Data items
◇ ◇ ◇ ◇ ◇

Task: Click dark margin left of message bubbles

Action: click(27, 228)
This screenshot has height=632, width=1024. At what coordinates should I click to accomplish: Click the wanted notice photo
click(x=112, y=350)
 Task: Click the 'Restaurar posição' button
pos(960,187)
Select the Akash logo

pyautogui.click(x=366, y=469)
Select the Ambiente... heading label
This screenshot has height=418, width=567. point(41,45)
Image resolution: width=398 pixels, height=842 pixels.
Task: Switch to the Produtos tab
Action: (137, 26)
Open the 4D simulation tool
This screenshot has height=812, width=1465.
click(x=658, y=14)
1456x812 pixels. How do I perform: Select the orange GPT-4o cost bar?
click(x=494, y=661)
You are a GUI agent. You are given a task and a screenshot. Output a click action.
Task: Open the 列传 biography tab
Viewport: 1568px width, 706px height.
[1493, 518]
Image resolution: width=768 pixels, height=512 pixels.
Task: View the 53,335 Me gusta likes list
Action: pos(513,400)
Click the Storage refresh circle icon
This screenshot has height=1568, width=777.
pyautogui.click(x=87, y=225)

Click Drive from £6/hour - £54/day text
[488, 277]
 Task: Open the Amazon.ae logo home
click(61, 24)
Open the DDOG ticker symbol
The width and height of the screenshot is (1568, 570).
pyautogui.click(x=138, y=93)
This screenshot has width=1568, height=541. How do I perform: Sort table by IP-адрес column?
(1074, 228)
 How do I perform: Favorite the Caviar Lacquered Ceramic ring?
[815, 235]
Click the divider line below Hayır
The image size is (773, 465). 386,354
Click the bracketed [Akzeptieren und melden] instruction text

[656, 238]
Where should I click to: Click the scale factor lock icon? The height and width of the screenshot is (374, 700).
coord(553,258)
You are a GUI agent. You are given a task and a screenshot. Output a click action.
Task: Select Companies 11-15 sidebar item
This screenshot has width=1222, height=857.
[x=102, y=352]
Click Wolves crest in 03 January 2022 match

◇ ◇ ◇ ◇ ◇

Copy the data above in its entirety, exactly as given.

Response box:
Task: Click dark margin left of message bubbles

Action: click(27, 228)
This screenshot has height=632, width=1024. At what coordinates should I click to accomplish: Click the wanted notice photo
click(x=112, y=350)
 Task: Click the 'Restaurar posição' button
pos(960,187)
Select the Akash logo

pyautogui.click(x=366, y=469)
Select the Ambiente... heading label
This screenshot has height=418, width=567. point(41,45)
Image resolution: width=398 pixels, height=842 pixels.
Task: Switch to the Produtos tab
Action: (137, 26)
Open the 4D simulation tool
This screenshot has height=812, width=1465.
click(x=658, y=14)
1456x812 pixels. How do I perform: Select the orange GPT-4o cost bar?
click(x=494, y=661)
You are a GUI agent. You are given a task and a screenshot. Output a click action.
Task: Open the 列传 biography tab
Viewport: 1568px width, 706px height.
[1493, 518]
Image resolution: width=768 pixels, height=512 pixels.
Task: View the 53,335 Me gusta likes list
Action: pos(513,400)
Click the Storage refresh circle icon
This screenshot has height=1568, width=777.
pyautogui.click(x=87, y=225)

Click Drive from £6/hour - £54/day text
[488, 277]
 Task: Open the Amazon.ae logo home
click(61, 24)
Open the DDOG ticker symbol
The width and height of the screenshot is (1568, 570).
pyautogui.click(x=138, y=93)
This screenshot has width=1568, height=541. How do I perform: Sort table by IP-адрес column?
(1074, 228)
 How do I perform: Favorite the Caviar Lacquered Ceramic ring?
[815, 235]
Click the divider line below Hayır
The image size is (773, 465). 386,354
Click the bracketed [Akzeptieren und melden] instruction text

[656, 238]
Where should I click to: Click the scale factor lock icon? The height and width of the screenshot is (374, 700).
coord(553,258)
You are a GUI agent. You are given a task and a screenshot. Output a click action.
Task: Select Companies 11-15 sidebar item
This screenshot has width=1222, height=857.
[x=102, y=352]
Click Wolves crest in 03 January 2022 match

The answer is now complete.